§ **TEXT PASSAGE**
[Start of section]
AMID the varied foes that now menace him, the many dangers which now surround him, the Irish landlord is threatened with extinction, as a class, if not as an individuak His last remaining chance of continued existence appeared to lie in the Property Defence or Protection Association, but as it is averred that the 'wild birds' have not gained much from their 'Protection Act,' so in all probability this well-intentioned measure may not do more than defer for a time the period when the Irish landlord will be regarded as a curiosity of the past, a removed impediment in the onward path of liberty for a 'free and happy country.'

Before this extermination is effected, and some mummified specimen is placed in a museum ticketed as a species formerly met with, as was the Irish elk, we ask, What is an Irish landlord?
[End of section]
§ **TASK SET**
a: From the passage on the Irish landlord, duplicate word for word the part that opens with the words containing "Before this extermination" and closes with "an Irish landlord?".
b: In the passage on the Irish landlord, what species is named as one formerly met with, to which a museum specimen of the landlord is compared?
c: Decide whether each statement agrees with the passage on the Irish landlord, and give yes or no with the deciding words:
(i) The landlord's last remaining chance of continued existence appeared to lie in the Property Defence or Protection Association.
(ii) The 'wild birds' are said to have gained a great deal from their 'Protection Act.'
(iii) The passage poses the question of what an Irish landlord is.

§ **DATA BLOCK**
[Start of section]
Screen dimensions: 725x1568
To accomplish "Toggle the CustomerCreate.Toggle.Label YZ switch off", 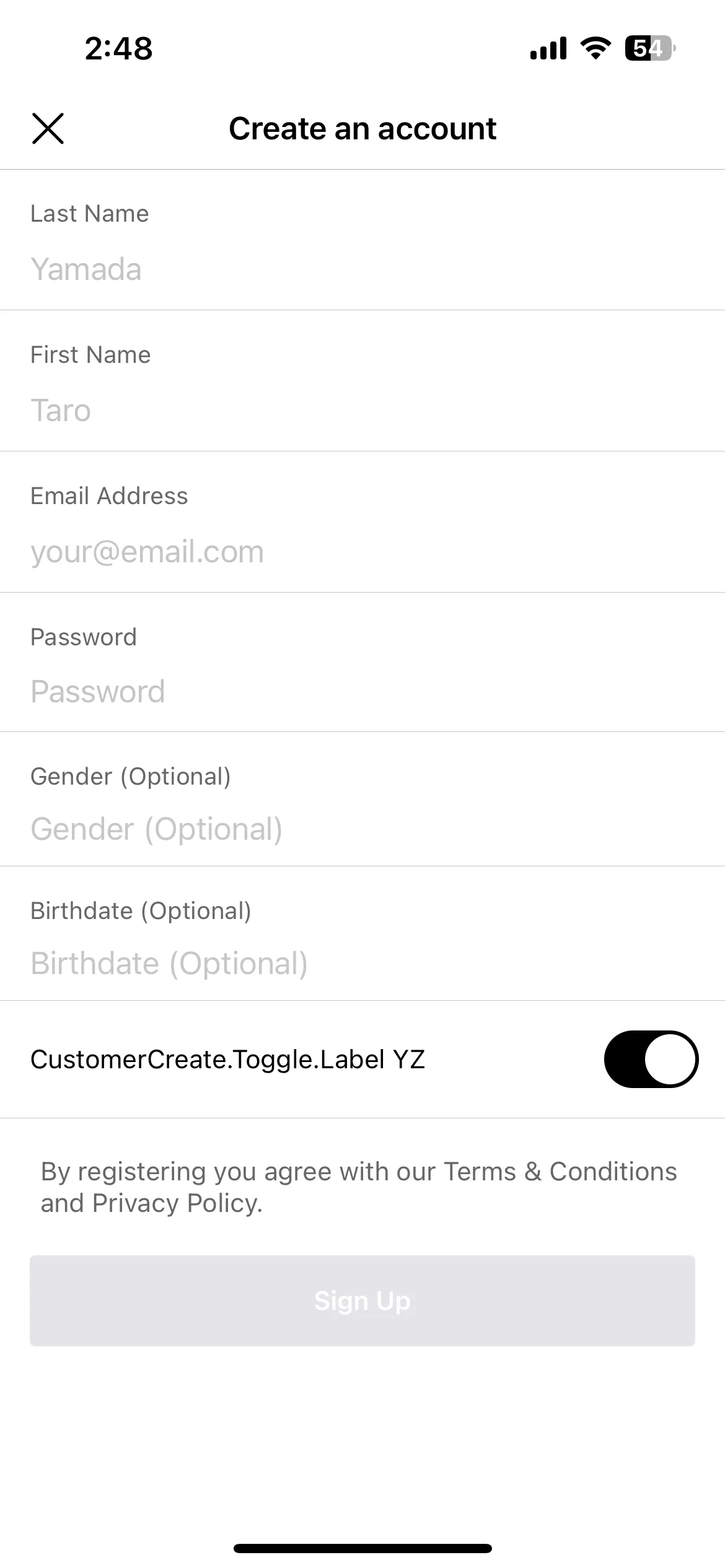I will (651, 1059).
[End of section]
§ **RESULTS IN ORDER**
a:
Before this extermination is effected, and some mummified specimen is placed in a museum ticketed as a species formerly met with, as was the Irish elk, we ask, What is an Irish landlord?

b: The Irish elk.

c:
(i) Yes: "His last remaining chance of continued existence appeared to lie in the Property Defence or Protection Association"
(ii) No: "it is averred that the 'wild birds' have not gained much from their 'Protection Act,'"
(iii) Yes: "we ask, What is an Irish landlord?"